Where we find our hope

The source of forgiveness lies in the realization that we are not solely products of what was done to us, the realization that there is something essential within us that is not necessarily tarnished by calamitous experience…. There is a [… ] capacity for joy or love that is not dependent on external circumstances, not compromised by trauma or mistreatment, and capable of surviving destruction. 

Mark Epstein

A motto for this week

What do we live for,

if it is not to make life less difficult for each other?

George Eliot

Challenged to live more fully

We seldom become all of who we are until forced to it. Some say that something in us rises to the occasion, that there is, as Hemingway called it, “grace under pressure” that comes forth in most of us when challenged.
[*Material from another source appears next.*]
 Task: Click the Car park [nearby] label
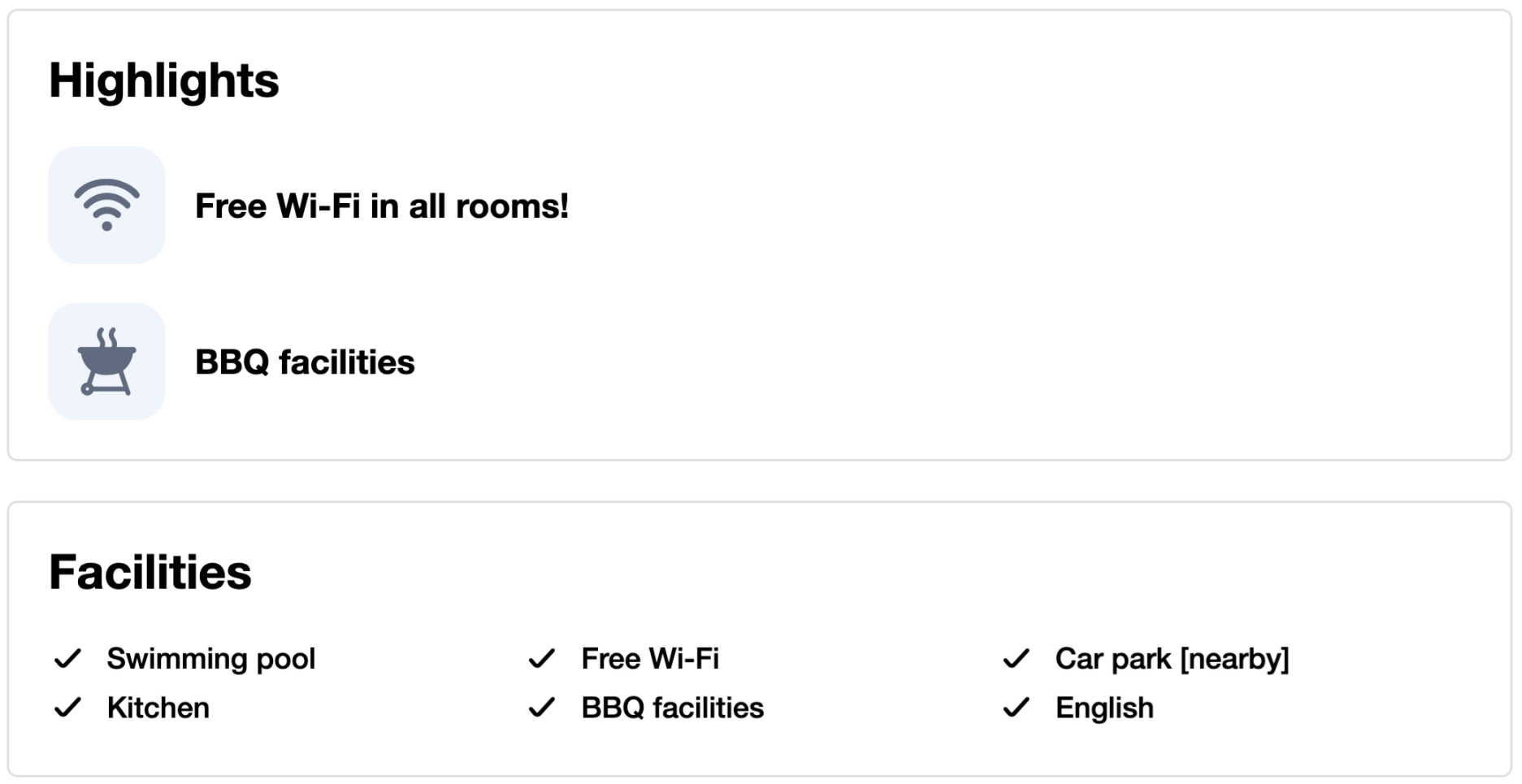tap(1172, 659)
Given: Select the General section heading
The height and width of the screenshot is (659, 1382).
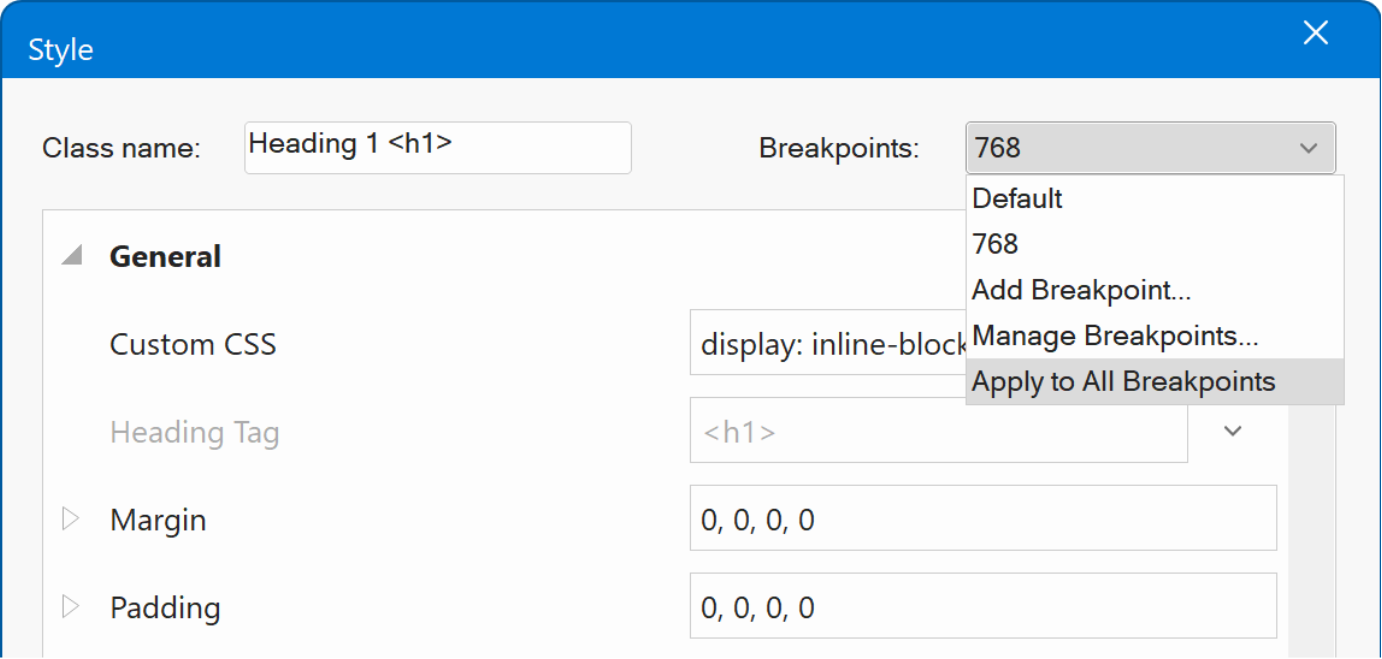Looking at the screenshot, I should pos(165,257).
Others say this talk of grace is merely a way to rationalize hard times and painful experience, a way to put a good face on tragedy. Yet beneath all the talk of tragedy and grace, I have come to believe that we are destined to be opened by the living of our days, and whether we like it or not, whether we choose to participate or not, we will in time, everyone of us, wear the deeper part of who we are as new skin. Either by erosion from without or by shedding from within – and often both – we are forced to live more authentically. And once the crisis that opened us passes, the real choice then becomes: Will we continue such authentic living?
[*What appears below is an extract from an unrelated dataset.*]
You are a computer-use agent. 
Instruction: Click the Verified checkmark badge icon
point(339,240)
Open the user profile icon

Mark Nepo, The Book of Awakening

A different way of looking at things

As long as we’re caught up in always looking for certainty and happiness, rather than honoring the taste and smell and quality of exactly what is happening, as long as we’re always running away from discomfort, we’re going to be caught in a cycle of unhappiness and disappointment, and we will feel weaker and weaker. This way of seeing helps us to develop inner strength. And what’s especially encouraging is the view that inner strength is available to us at just the moment when we think we’ve hit the bottom, when things are at their worst. Instead of asking ourselves, “How can I find security and happiness?” we could ask ourselves, “Can I stay present to the ache of loss or disgrace — disappointment in all its many forms — and let it open me?” This is the trick.

Pema Chodron

Looking in the wrong place

We are so achievement-orientated that we often surge right by the true value of relating to what’s before us, because we think that accomplishing things will complete us, when it is experiencing life that will.
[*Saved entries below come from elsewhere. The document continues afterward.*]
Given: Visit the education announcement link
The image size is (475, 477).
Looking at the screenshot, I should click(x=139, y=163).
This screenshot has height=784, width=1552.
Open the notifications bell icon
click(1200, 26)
Mark Nepo, The Book of Awakening

Our place of peace

The thoughts we have are all just random and yet we take them as me and mine. And either we are fascinated by them and we create a whole story, or we get fed up with them and want to get rid of them. So we’re always in a struggle. But it’s the reaching out with “me” and “mine” which creates the basis for the sticky quality of experience. If it is just seen as another ephemeral mind moment, as a thought arising and passing away, the mind is left unshaken and clear. It doesn’t have that sense of “me” and “mine.” One is not taking it as “me” and “mine”, making that identification.  This brings one to a place of letting go, of relinquishment. This is where our place of peace is and the place where our practice must return to.